We have 4 women staying here, for a graduation celebration. They asked if they could "come back here" after the ceremony, and I said they were welcome to use our deck - assuming it was the people who are staying here. I just looked in the fridge, and they have food for an army - they have not asked if they could invite other people. I work out of my home, and a large party was not in my plans. If it's raining out, which it may well be, can I ask them to leave? I really don't want a bunch of wet strangers wandering around my house.
I looked at all my correspondence with the woman who booked, and not once was a "party" mentioned. It was her mother, not her, who asked about coming back here after the ceremony - and again, no mention has been made of other people. I am not happy.

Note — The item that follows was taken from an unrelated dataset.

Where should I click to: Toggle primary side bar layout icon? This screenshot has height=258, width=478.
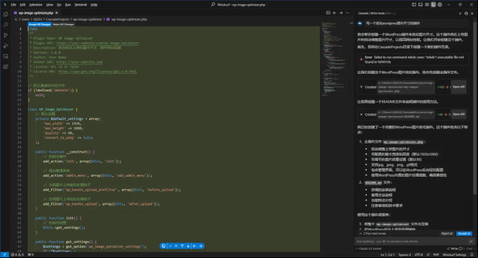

Have you communicated with the booking guest about after graduation plans, @Nancy268? You should be communicating with the booking guest about expectations, i.e., no parties. It is not unusual for guests to think that a few extra people are automatically okay since they would interpret no party to mean no PARTYING. It is up to you to communicate your expectations since people might have different perceptions. Please make sure you communicate through Air BNB messaging in case there is a need for Air BNB to intervene.
I didn't want to text the guest when they were at the graduation, and when I came home from running errands there were 8 people sitting in my livingroom eating. I had said that the people who were staying here (4) were welcome to come for lunch as long as they ate on the deck (I work out of my house) and they aparently took that to mean they could invite other people and eat wherever. When I asked the guest who booked why she thought this was OK, even though my listing clearly says no parties, she said that whenever she stays at an Airbnb, the hosts never care if she goes wherever, and did I want her to "check in" with me on their every movement. She was incredibly nasty. Her son, who heard me say it was OK to use the deck, said they didn't understand that that meant they couldn't use the rest of the house. After the Chinese family who just left (they took over my kitchen and made the entire house smell like a Chinese restaurant, even though I told them they could only cook breakfast) I'm really wishing I didn't have to do Airbnb any more. There are many nice people who have stayed with us, but it's the awful ones that stick with you the longest.
She's walking over you. She may have bullied her other hosts or is lying about it, but every host has different parameters and rules. You'll need to stand up for yourself and tell her that she is misusing the conditions of the accommodation and the house rules she accepted on booking.
Your house, your rules.
A trick that often helps, esp. if she starts conveying to you what's normal in Airbnb to say that since your conditions don't seem to please and make her happy, that you are willing to re-locate her to somewhere that does and you'd be happy to call Airbnb right away about it.
I can imagine that you don't have the # yet?
Save them for future use!
Good luck.
Thank you so much Andrea - the phone numbers are a great help. I tried to see if the guest had any reviews that I could read, but there was nothing there - so have no way of knowing if she actually has stayed at other Airbnbs. Question: this woman is obviously going to give me a terrible review, and I would do the same for her - is it better to just not do a review? Thaks again for your help. Nancy
As the website says reviews are posted either when both sides have completed one or if only one side has left a review, then it is published at the end of 14 days.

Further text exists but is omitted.